Every week I learn something new, both about this world and about myself. I am still figuring out who I am and how God plans to use me. It’s easy to feel that what I am doing is not enough, especially when I don’t see the immediate benefits of my actions. But I think God uses instances like these to test our true intentions.

It’s easy to be so overwhelmed by the brokenness in this world that we accept defeat before we even try. And it’s true that I can’t save anyone. I can’t single-handedly end poverty, save drug addicts or force alcoholics to see the truth. I can’t get these people off the streets—I can barely even get Heidi to do her math homework. But I can begin by opening my eyes to what I am capable of doing. My time on Skid Row has taught me that though I might have the passion to drastically change the world, I am still a limited human. By responding to the call God placed on my heart to become involved with the community of Skid Row, I was committing myself to His work, regardless of the results.

But even if I personally can’t end world hunger or save orphans from human trafficking, I can sit at that table on the corner of 6th Avenue and St. Pedro, a street where, in a few hours, tents will pop and blankets will be rolled out. I can sit and help Heidi round numbers. I can sort the donated clothes. I can play Uno with Julio.

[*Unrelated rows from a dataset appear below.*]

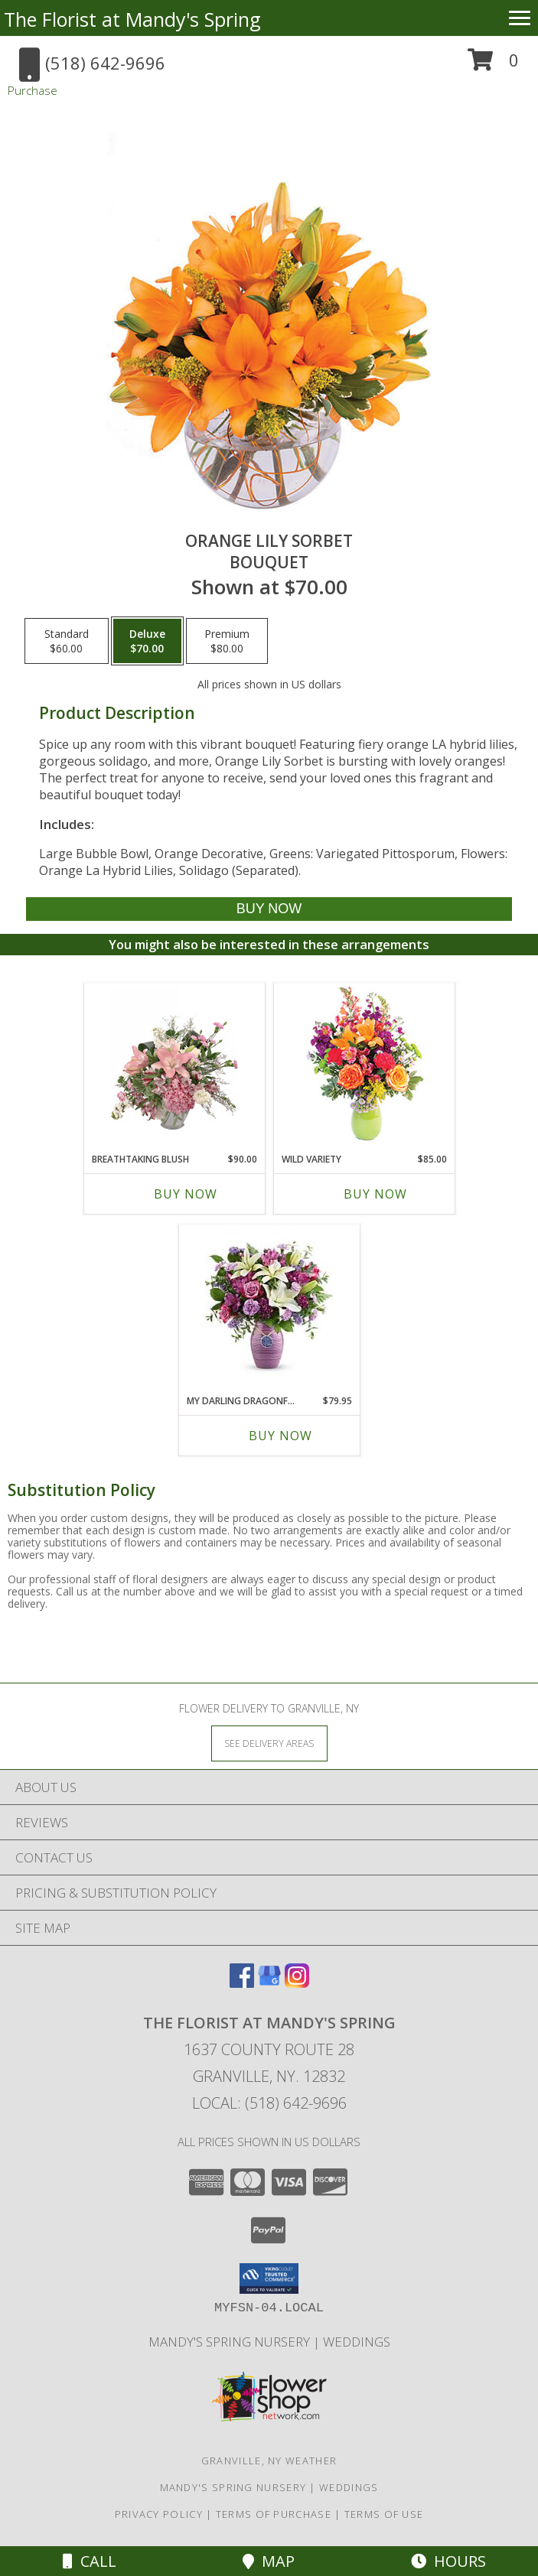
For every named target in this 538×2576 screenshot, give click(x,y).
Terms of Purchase (273, 2514)
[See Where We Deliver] (269, 1742)
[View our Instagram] (297, 1983)
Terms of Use (384, 2514)
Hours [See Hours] (448, 2561)
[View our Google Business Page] (269, 1983)
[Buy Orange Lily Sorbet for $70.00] (269, 909)
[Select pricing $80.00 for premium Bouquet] (227, 641)
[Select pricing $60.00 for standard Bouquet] (66, 641)
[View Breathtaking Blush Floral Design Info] (174, 1064)
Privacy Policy (159, 2514)
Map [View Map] (269, 2561)
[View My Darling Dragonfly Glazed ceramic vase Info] (269, 1305)
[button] (493, 65)
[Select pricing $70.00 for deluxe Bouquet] (147, 641)
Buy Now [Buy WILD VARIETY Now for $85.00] (375, 1194)
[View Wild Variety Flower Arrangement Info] (364, 1064)
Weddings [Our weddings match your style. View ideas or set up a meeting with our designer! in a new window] (356, 2341)
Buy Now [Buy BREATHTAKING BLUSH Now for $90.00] (185, 1194)
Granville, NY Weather (269, 2460)
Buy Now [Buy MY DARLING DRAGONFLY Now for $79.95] (280, 1435)
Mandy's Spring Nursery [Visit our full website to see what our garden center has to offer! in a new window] (230, 2341)
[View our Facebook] (242, 1983)
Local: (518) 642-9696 (269, 2103)
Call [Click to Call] (89, 2561)
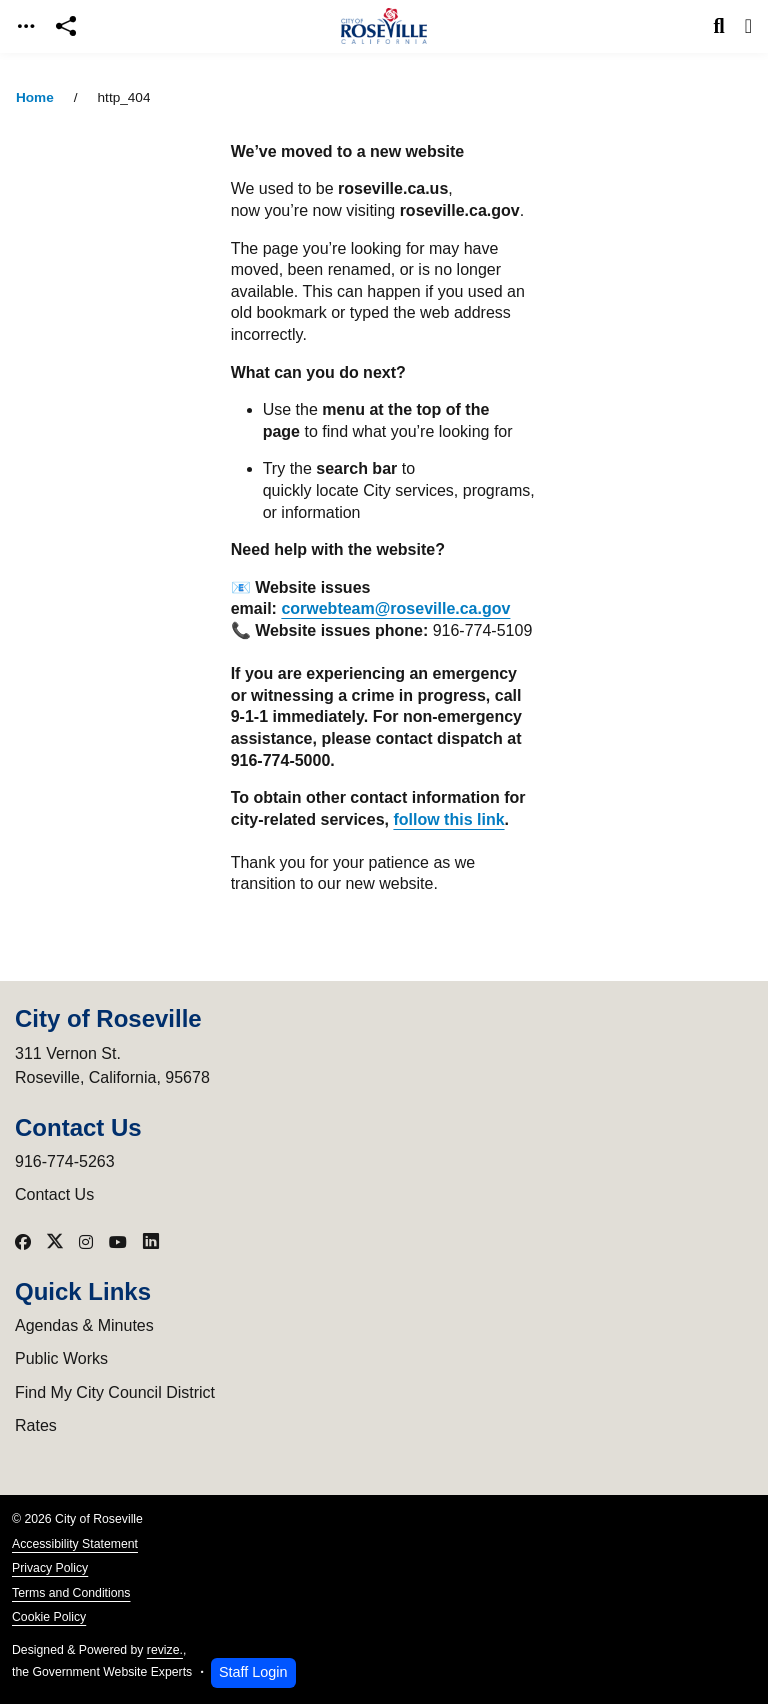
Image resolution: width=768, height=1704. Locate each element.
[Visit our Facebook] (23, 1242)
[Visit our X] (55, 1242)
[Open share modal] (66, 26)
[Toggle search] (719, 26)
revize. (165, 1650)
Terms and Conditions (71, 1593)
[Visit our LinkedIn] (151, 1242)
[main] (384, 878)
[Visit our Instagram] (86, 1242)
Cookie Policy (49, 1617)
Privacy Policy (50, 1568)
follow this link (448, 819)
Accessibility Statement (75, 1544)
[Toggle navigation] (26, 26)
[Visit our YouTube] (118, 1242)
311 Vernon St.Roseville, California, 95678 (112, 1065)
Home (35, 97)
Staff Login (253, 1672)
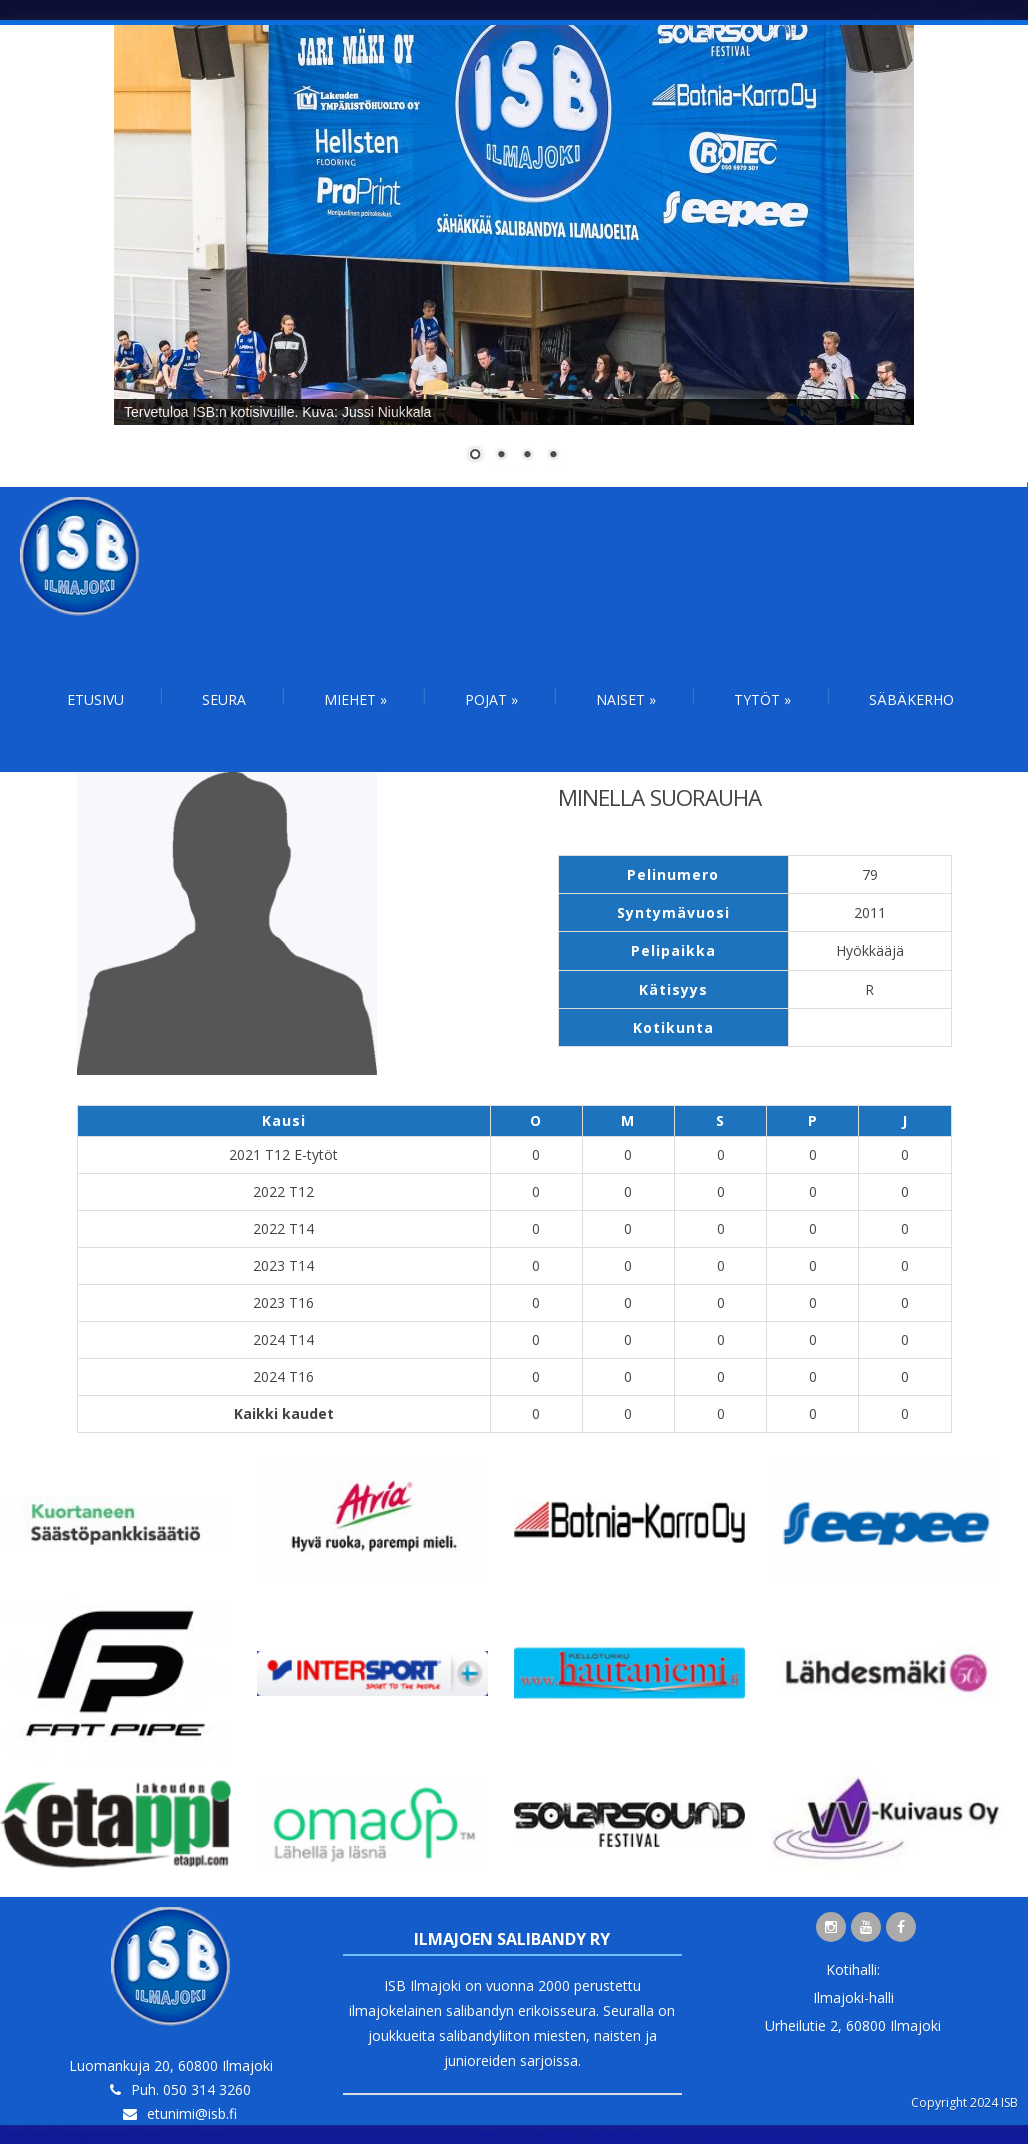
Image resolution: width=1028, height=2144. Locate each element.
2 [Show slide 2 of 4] (501, 456)
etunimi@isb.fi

I must always remember it’s never really about my limitations anyway. It’s never really about what I can do. It’s about whether or not I move. Whether or not I recognize that the patience I am learning to have with these kids is not from myself—it is the patience God has always had with me. The love I offer is the love I never deserved to be given.

This world is broken, and it’s easy to feel like there is no hope. But God is sovereign, and when we persevere and seek to serve Him and not serve ourselves, He will reward us. Even through a simple high five.

“For you know the grace of our lord Jesus Christ, that though he was rich, yet for your sake he became poor, so that you through his poverty might become rich. Now finish your work so that your eager willingness to do it may be matched by your completion of it, according to your means. For if the willingness is there, the gift is acceptable according to what one has not according to what one does not have” (2 Corinthians 8:9-15).


Rebecca Johnson is a student studying English Literature and Sociology at Biola University.